Research Article

Anthropogenic food availability and body mass maintenance in urban Red-winged Starlings Onychognathus morio


Abstract

Anthropogenic food availability is influenced by short-term fluctuations in human presence, especially in core urban areas. Few studies have explored responses to such day-to-week fluctuations, specifically on body mass and body condition of urban birds. Here, we investigated non-breeding body mass maintenance and body condition in Red-winged Starlings Onychognathus morio resident at the University of Cape Town, Western Cape, South Africa, in relation to the proportion of impervious surfaces within their home ranges (‘built-up index’). We hypothesised that the built-up index correlates with the starlings’ ability to maintain mass, which is mediated by anthropogenic food availability. In a community science project focused on the university campus, we estimated home range sizes and combined these data with systematic behavioural observations (focals), transects to estimate anthropogenic food availability and repeated body mass measurements.
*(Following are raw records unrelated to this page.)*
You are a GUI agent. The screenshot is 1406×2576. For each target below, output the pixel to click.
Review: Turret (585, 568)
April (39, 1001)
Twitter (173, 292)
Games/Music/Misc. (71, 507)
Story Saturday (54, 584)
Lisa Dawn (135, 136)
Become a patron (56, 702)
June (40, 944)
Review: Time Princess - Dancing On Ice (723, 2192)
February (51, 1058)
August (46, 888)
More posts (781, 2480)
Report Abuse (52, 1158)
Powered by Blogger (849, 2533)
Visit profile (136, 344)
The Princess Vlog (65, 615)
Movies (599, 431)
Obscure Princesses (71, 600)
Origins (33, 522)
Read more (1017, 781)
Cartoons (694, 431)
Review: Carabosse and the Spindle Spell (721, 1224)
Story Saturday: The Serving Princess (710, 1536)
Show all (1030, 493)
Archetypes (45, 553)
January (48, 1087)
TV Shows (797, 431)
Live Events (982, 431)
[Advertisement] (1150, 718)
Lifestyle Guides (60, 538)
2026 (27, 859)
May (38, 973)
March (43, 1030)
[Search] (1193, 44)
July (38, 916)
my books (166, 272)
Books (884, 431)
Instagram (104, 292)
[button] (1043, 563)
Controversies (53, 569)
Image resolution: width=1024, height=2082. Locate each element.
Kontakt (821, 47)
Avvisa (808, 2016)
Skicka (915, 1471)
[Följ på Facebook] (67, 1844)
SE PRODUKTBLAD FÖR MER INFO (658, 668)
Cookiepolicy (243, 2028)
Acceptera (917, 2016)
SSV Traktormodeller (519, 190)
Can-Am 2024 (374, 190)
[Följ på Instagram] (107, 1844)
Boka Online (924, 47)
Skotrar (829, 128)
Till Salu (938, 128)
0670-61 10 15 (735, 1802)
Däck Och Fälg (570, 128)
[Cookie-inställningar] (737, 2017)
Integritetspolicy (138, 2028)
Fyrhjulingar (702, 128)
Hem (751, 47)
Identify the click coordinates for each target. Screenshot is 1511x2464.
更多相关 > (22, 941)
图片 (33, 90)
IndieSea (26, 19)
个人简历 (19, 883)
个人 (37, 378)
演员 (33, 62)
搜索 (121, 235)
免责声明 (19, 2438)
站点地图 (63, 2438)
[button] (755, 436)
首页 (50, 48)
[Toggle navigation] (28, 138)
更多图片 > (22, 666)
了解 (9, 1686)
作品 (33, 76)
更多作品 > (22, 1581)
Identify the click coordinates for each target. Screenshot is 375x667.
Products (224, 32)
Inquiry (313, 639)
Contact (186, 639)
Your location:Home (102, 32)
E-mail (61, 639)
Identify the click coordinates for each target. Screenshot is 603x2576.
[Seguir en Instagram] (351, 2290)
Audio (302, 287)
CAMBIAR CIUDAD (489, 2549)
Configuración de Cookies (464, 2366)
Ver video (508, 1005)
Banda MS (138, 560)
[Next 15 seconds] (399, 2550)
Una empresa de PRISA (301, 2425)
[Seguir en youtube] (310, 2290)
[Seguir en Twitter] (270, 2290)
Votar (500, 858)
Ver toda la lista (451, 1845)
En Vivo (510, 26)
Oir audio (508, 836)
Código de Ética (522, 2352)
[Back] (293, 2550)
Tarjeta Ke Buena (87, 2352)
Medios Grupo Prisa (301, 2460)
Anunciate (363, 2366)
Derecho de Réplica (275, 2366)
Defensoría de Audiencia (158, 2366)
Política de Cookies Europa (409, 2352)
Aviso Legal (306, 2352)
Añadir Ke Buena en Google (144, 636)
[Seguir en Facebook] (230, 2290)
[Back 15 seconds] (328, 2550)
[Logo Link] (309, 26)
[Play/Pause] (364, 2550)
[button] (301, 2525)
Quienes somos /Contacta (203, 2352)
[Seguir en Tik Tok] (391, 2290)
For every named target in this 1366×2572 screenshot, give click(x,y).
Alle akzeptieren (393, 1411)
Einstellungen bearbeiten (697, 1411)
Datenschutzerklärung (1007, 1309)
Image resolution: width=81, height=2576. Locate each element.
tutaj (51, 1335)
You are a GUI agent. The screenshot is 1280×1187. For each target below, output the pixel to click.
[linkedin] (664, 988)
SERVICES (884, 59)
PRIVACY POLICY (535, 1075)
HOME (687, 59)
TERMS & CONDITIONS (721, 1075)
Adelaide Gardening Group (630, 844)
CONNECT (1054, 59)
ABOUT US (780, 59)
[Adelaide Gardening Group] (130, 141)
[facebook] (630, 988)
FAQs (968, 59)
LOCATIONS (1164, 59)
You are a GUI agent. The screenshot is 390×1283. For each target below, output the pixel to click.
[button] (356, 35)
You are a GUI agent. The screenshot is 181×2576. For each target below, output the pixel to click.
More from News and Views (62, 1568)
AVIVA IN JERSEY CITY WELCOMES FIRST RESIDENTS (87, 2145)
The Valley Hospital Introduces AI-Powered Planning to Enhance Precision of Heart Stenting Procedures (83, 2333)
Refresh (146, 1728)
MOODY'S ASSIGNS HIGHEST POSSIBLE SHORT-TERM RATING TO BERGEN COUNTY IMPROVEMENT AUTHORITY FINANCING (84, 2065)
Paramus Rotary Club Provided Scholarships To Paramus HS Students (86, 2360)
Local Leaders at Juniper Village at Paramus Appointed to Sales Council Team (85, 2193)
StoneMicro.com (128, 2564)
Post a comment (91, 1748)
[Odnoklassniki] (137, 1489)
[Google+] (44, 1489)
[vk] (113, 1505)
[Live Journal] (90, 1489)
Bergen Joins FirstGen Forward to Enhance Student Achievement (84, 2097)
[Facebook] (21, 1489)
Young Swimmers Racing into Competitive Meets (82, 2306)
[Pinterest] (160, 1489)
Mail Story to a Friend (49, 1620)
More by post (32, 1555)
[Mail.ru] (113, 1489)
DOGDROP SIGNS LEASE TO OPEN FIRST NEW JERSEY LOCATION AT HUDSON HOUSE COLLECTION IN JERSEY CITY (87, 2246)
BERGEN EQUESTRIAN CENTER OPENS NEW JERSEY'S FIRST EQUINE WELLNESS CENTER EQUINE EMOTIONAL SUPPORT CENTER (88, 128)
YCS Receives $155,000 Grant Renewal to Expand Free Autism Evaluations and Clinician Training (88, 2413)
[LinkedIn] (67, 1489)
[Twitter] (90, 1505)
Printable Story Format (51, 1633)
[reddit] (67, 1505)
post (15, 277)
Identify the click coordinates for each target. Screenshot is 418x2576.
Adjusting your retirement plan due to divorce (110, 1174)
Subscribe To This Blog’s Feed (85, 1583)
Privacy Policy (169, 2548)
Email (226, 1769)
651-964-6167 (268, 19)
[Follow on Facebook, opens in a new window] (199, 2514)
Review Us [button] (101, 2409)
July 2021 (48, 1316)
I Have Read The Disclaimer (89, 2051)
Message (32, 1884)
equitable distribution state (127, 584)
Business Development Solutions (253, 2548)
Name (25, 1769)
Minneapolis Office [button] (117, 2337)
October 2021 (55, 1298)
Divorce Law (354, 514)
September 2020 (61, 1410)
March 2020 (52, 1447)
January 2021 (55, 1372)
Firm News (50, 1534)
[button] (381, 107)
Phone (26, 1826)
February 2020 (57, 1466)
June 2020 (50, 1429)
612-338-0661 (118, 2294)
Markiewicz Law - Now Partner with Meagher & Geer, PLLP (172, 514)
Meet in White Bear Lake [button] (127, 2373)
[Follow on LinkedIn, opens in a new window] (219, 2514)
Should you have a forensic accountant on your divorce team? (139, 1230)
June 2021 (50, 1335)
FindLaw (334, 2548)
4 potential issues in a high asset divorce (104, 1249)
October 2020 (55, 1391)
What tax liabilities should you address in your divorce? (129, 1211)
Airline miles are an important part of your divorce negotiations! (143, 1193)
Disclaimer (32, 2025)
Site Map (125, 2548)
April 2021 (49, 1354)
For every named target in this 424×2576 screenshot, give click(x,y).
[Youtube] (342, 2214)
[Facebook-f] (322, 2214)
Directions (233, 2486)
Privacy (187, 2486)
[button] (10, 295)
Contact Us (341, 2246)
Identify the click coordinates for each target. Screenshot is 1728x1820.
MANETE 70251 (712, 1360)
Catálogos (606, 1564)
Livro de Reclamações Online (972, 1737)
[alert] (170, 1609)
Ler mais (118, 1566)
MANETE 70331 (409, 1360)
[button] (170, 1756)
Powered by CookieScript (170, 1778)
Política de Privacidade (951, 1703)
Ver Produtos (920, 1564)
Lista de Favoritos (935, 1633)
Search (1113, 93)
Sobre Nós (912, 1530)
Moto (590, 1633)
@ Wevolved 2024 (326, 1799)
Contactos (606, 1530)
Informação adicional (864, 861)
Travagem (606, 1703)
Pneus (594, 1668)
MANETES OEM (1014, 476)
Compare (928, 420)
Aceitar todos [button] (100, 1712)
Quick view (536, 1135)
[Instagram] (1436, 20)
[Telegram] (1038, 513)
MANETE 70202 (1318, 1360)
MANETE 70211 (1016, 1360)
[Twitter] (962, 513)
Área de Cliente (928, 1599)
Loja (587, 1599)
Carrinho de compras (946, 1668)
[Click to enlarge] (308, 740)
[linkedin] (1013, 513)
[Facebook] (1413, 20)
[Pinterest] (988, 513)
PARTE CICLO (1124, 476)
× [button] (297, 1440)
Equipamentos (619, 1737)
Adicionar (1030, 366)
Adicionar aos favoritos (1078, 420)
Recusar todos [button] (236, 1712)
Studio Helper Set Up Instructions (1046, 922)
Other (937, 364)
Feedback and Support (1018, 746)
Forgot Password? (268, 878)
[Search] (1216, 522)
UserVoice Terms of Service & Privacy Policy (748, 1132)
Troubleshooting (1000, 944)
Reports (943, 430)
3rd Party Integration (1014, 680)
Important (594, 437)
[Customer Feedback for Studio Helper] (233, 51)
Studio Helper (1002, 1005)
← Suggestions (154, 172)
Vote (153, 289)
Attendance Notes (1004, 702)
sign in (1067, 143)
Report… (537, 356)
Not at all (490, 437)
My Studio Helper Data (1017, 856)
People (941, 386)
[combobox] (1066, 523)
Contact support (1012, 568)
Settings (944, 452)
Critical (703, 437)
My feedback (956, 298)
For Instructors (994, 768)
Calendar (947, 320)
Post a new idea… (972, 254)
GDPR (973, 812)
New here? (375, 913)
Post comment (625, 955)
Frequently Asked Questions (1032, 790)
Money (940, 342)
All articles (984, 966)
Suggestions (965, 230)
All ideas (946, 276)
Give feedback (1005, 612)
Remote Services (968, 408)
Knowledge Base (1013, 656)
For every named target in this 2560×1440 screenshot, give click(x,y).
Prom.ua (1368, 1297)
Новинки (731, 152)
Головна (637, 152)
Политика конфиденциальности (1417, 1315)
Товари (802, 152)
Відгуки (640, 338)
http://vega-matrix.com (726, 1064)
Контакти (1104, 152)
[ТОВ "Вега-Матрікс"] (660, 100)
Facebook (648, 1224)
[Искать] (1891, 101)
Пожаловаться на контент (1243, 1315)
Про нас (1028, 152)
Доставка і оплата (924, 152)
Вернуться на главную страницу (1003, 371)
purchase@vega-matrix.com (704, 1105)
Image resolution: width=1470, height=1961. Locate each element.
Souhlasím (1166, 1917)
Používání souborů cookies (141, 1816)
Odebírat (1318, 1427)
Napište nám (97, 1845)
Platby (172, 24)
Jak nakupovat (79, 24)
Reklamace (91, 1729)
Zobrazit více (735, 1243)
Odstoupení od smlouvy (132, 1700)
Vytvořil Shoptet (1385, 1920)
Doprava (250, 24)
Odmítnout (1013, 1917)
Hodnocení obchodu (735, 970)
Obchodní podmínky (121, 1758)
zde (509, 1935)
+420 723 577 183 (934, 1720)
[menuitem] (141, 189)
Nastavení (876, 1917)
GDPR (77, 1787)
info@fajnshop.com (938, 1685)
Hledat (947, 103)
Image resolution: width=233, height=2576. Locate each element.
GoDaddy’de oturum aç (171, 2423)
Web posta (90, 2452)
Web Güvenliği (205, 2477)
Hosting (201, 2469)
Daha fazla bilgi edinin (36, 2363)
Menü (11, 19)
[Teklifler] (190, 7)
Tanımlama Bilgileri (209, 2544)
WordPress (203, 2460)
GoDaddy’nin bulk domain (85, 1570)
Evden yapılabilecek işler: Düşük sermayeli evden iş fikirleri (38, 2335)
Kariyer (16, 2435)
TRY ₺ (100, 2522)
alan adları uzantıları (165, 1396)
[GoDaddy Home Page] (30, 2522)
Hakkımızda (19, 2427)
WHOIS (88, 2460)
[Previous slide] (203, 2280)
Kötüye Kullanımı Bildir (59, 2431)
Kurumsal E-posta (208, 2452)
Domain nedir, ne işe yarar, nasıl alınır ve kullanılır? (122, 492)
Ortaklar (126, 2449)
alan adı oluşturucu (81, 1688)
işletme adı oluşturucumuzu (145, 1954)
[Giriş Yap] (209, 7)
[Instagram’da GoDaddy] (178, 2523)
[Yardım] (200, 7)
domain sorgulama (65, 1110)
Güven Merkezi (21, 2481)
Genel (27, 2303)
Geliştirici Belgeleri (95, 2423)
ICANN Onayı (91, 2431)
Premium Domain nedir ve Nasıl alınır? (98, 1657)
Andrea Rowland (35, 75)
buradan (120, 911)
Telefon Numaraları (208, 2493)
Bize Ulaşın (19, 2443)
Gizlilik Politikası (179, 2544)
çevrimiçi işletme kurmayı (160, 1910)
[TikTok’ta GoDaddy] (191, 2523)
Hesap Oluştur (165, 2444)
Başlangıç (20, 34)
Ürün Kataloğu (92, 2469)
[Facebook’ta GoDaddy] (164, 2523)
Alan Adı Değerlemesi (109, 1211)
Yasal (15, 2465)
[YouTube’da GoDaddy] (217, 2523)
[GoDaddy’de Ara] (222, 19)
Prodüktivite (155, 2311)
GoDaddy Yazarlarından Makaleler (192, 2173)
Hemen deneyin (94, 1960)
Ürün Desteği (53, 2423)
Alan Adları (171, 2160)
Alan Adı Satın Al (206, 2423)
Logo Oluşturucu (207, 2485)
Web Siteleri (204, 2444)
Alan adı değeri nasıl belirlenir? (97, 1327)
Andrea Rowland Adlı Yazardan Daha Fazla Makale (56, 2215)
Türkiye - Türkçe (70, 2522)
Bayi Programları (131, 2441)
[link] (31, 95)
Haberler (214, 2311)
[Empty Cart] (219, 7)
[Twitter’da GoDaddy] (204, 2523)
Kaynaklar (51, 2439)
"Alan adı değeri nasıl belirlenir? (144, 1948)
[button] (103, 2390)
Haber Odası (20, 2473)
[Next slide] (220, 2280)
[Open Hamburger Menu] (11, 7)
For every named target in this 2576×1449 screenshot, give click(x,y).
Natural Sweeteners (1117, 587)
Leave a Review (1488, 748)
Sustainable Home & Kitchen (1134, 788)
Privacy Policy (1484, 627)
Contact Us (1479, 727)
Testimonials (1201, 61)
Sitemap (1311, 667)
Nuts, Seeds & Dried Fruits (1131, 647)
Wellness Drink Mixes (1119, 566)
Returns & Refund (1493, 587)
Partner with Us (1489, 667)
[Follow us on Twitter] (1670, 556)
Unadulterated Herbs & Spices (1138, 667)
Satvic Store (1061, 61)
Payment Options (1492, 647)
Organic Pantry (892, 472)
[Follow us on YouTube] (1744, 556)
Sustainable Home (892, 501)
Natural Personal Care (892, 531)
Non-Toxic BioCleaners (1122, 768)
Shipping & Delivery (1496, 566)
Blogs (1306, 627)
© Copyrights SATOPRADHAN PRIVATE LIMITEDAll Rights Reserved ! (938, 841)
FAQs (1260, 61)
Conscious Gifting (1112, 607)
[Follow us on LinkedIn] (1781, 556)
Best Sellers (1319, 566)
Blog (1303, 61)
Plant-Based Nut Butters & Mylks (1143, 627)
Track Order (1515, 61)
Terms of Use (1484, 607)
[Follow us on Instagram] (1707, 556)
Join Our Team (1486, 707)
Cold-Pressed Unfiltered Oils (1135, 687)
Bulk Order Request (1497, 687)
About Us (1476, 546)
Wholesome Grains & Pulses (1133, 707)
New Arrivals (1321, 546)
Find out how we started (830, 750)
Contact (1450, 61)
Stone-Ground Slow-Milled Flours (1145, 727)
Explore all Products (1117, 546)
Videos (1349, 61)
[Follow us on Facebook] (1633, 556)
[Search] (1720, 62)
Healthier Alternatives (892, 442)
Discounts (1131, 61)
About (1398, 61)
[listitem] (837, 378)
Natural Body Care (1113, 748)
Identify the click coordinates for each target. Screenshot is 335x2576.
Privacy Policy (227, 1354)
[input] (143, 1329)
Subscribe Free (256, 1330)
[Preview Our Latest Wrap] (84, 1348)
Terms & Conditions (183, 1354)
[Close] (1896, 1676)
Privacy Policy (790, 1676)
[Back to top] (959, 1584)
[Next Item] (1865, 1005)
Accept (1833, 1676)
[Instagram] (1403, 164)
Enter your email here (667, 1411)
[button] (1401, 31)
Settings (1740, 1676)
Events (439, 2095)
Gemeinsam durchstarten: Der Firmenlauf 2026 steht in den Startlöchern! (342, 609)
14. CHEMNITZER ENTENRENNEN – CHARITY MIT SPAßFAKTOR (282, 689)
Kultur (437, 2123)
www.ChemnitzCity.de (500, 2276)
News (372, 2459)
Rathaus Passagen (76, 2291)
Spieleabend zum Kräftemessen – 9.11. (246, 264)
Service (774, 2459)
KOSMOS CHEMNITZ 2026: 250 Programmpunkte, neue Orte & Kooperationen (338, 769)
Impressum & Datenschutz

Individual starlings with more built-up home ranges were heavier; they were also heavier and in better body condition on high human presence days (weekdays in term time). We found no relationship between the amount of anthropogenic food available or the proportion of anthropogenic food consumed and built-up index, nor between the times spent foraging or foraging efficiency and built-up index. However, anthropogenic food availability was higher on high human presence days when starlings also consumed more anthropogenic food and tended to spend less time foraging, compared with low human presence days (weekends and vacation). There is growing concern that anthropogenic food could have negative consequences during the breeding season, when parents might be provisioning ‘junk food’ to their offspring. This study provides additional understanding of urban impacts on avian species and the role of anthropogenic food.